From medicinal plants, a number of bioactive substances have been discovered and reported in the past, including flavonoids, alkaloids, phenols, tannins, saponins, and sterols. To identify the most effective natural bioactive compounds against the target proteins of bacteria, the bioactive compounds from T. repens have been studied in the current work. Numerous infections like chronic sinusitis, otitis media, intravascular catheter infection, pacemaker infection, peritoneal dialysis, urinary infection, prosthetic joint infection, pulmonary infection, and keratitis are caused by biofilm-forming bacteria. The increased rate of biofilm formation has threatened life forms as they show resistance to most antibiotics. During in-silico analysis, among the nine bioactive compounds listed, two bioactive compounds namely Trifolin and Naringenin were selected as their biological activity has not been reported. The optimum binding affinities between ligand–protein were chosen after screening study of 22 target proteins from Staphylococcus aureus, Pseudomonas aeruginosa, Acinetobacter baumannii, Enterococcus faecalis, and Klebsiella pneumoniae.
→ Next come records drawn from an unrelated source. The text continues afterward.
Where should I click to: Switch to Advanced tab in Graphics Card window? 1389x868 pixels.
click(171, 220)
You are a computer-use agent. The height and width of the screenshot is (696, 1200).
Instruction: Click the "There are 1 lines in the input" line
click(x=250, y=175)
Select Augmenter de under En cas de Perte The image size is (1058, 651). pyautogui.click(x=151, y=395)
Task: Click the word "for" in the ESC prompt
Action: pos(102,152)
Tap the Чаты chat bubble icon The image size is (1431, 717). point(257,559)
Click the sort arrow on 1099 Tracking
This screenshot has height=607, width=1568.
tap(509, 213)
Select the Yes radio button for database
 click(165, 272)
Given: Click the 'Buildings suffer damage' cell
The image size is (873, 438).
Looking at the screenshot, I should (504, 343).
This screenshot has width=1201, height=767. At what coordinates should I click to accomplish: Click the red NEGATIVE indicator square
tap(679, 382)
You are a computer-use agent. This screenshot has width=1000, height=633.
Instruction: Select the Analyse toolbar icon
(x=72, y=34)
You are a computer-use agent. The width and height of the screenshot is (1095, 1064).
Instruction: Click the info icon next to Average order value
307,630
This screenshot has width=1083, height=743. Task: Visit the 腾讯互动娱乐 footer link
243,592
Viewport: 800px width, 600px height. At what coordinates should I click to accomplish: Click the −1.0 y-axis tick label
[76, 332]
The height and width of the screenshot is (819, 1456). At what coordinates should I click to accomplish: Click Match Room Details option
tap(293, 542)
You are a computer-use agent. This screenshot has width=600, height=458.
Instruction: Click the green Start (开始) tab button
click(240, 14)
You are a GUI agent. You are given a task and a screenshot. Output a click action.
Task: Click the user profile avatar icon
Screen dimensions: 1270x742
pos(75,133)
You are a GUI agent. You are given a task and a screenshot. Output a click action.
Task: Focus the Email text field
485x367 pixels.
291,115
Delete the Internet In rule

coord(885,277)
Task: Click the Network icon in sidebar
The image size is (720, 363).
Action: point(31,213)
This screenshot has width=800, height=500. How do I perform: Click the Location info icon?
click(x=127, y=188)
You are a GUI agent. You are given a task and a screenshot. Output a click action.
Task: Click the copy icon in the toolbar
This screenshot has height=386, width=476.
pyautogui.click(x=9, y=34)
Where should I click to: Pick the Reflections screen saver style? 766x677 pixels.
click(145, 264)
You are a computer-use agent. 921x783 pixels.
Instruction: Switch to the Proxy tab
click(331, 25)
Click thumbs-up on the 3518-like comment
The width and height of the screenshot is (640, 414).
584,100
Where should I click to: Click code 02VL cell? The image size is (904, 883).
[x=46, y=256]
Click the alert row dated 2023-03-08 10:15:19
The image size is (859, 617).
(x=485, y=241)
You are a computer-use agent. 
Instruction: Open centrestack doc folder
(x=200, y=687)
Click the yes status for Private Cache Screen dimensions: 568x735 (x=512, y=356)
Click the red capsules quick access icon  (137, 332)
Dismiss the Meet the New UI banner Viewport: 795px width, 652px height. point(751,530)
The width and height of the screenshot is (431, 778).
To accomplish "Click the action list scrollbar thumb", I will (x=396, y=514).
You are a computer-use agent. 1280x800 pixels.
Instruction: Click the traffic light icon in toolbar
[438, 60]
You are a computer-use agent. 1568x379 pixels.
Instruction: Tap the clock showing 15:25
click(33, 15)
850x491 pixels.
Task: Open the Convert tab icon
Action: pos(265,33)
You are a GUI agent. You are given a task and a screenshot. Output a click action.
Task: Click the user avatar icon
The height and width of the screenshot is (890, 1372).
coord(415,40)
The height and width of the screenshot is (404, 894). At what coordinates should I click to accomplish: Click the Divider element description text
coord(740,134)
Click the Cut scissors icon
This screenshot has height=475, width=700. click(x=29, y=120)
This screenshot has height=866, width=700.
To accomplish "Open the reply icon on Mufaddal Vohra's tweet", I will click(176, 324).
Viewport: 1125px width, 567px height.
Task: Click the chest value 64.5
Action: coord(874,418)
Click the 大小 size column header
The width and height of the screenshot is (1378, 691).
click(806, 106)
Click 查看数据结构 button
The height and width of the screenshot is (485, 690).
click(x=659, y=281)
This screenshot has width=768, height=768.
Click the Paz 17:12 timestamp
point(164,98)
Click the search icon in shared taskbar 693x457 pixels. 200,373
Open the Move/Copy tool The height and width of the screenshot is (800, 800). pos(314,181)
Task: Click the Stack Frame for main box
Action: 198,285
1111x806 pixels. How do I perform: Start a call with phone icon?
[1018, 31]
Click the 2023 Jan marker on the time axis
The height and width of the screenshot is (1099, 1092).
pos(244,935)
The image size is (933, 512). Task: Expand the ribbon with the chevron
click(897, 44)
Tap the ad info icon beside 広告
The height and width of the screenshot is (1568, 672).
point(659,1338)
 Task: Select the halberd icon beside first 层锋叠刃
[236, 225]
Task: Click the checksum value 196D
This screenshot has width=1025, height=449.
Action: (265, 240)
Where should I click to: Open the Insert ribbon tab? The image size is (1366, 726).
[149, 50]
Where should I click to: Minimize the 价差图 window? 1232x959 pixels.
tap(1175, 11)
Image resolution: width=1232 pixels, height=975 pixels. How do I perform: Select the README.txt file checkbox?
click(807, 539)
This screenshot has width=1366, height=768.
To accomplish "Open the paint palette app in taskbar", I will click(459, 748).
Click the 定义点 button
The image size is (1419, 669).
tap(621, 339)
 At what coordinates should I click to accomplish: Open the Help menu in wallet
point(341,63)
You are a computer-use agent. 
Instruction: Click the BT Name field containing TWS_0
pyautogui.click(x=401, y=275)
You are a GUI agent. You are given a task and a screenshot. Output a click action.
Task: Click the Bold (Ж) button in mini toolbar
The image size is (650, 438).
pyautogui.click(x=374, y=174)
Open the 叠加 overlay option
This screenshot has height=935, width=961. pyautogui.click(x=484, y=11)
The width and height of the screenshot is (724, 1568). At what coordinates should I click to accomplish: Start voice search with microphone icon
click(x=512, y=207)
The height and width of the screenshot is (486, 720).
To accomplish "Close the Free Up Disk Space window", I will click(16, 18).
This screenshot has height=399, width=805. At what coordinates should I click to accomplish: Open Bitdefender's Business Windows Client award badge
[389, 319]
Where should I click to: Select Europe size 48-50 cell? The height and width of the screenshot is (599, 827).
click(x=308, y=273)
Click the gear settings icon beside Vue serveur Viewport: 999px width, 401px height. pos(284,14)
The effects of trifolin and naringenin, two naturally occurring bioactive chemicals from T. repens, on several bacterial biofilm target proteins were investigated. An in-silico study was carried out to determine the interaction between the ligand and receptor (target proteins). The top docking poses showed multiple conventional hydrogen bond, which indicated a high binding affinity with the bacterial target biofilm proteins.